Now it must be understood that when I was born, babies were still coming home from the hospital in cardboard boxes. The current 10 gazillion dollar industry in baby safety products had not yet been unleashed on an unsuspecting public. Apparently, traveling roadside carnivals had not yet undergone their safety revolution either at that point in history (if indeed they have had one). My friend and I picked a ride and climbed into our seats, giggling and giddy. Thin metal lap bar in place, we began to sail upwards towards the sky. Once our car began to tip and sway, we realized with horror that our lap bar would not latch. The attendant who checked to be sure everything was okay before starting the ride must have been so dazzled by us (I’m sure that’s what we told ourselves) that he completely forgot to perform his safety checks.
Mostly what we remember from that ride is bracing ourselves and hanging on for dear life. Presumably, the operator of the ride paid no attention to all our hollering because screaming people are the norm on carnival rides. When our car began to flip upside down, things really got tense. Thankfully, we did not fly out of our seats and we lived to walk out on shaky legs, as we pledged to each other to NEVER visit another roadside carnival, and NEVER tell our mothers what had just happened…at least not for a long, long time.
The story I just shared was brought back to mind today as I read the Apostle Paul’s words, “By this gospel you are saved, if you hold firmly to the word I preached to you. Otherwise, you have believed in vain.” (I Cor.15:2, emphasis mine)
There’s something exclusive about holding firmly to something. On that ride, if Lara and I had been eating funnel cakes when we got on (who knows- eating on rides was probably allowed back then!), as much as I love a good funnel cake, that cake would have turned into a Frisbee as soon as I realized my hands were needed if I wanted to walk back to the car and not ride off in an ambulance.
To hold on firmly to something, we have to be willing to let go of something else.
The question we must ask is, are we holding firmly to the Word – the Word that became flesh and dwelt among us – or are our hands too full of other things to get a tight grip?
I am the notorious Queen of One Trip…trying to get everything from the car into the house in one load…and I can tell you from repeated experience – something usually gets dropped.

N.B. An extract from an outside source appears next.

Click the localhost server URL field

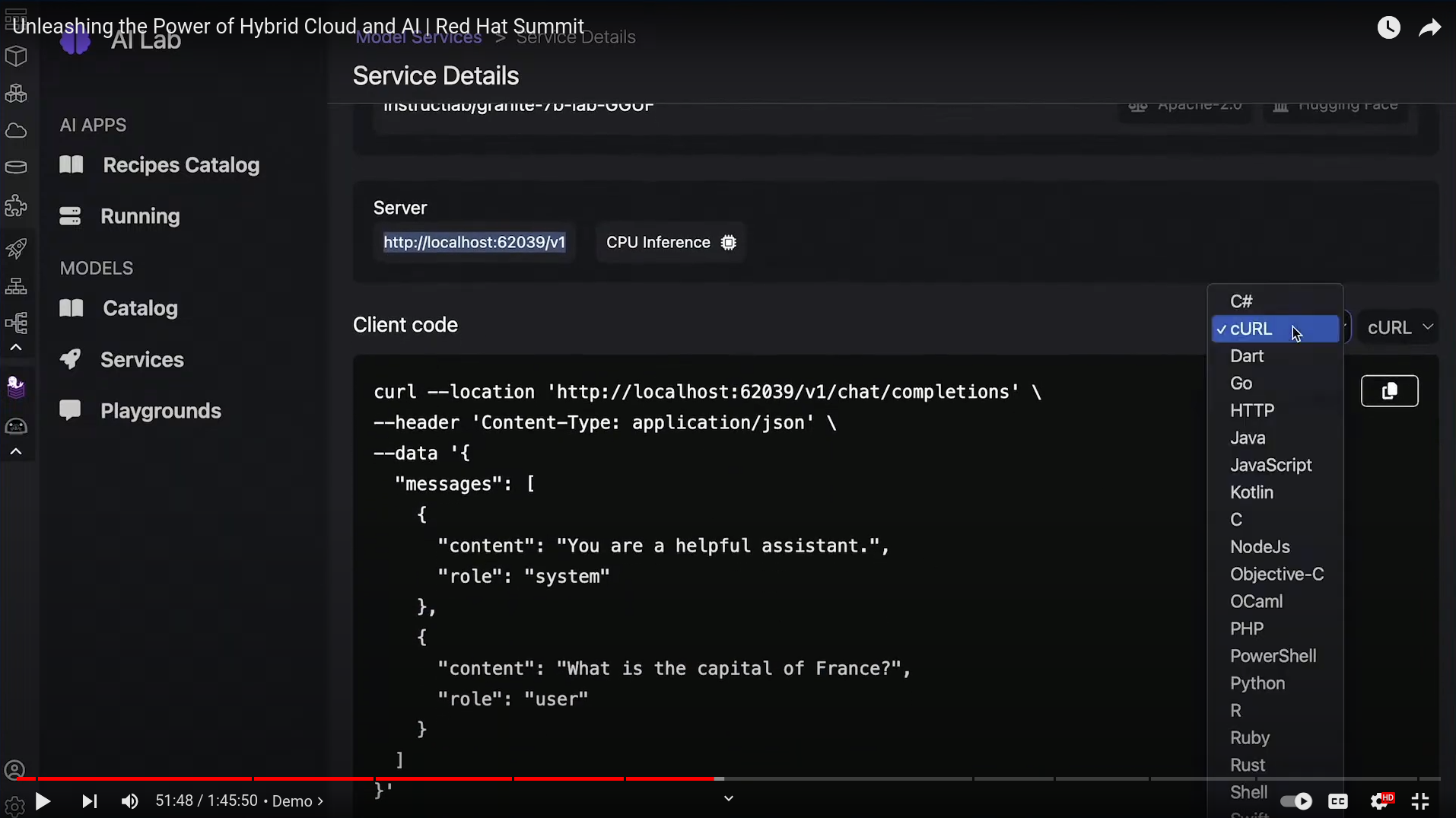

Are we hanging on for dear life with both hands, or do we just have a finger hooked on to the Living Word while we also fumblingly attempt to clutch ____________ (you fill in the blank)?
I certainly don’t want to have believed in vain. There’s no addiction, no habit, no relationship, no prize of this world that’s worth it.
If there is something today that’s keeping you from holding on firmly with both hands, may I encourage you to lay it down? I know the One who waits, love in His eyes, hands extended. He IS worth it. Don’t have believed in vain.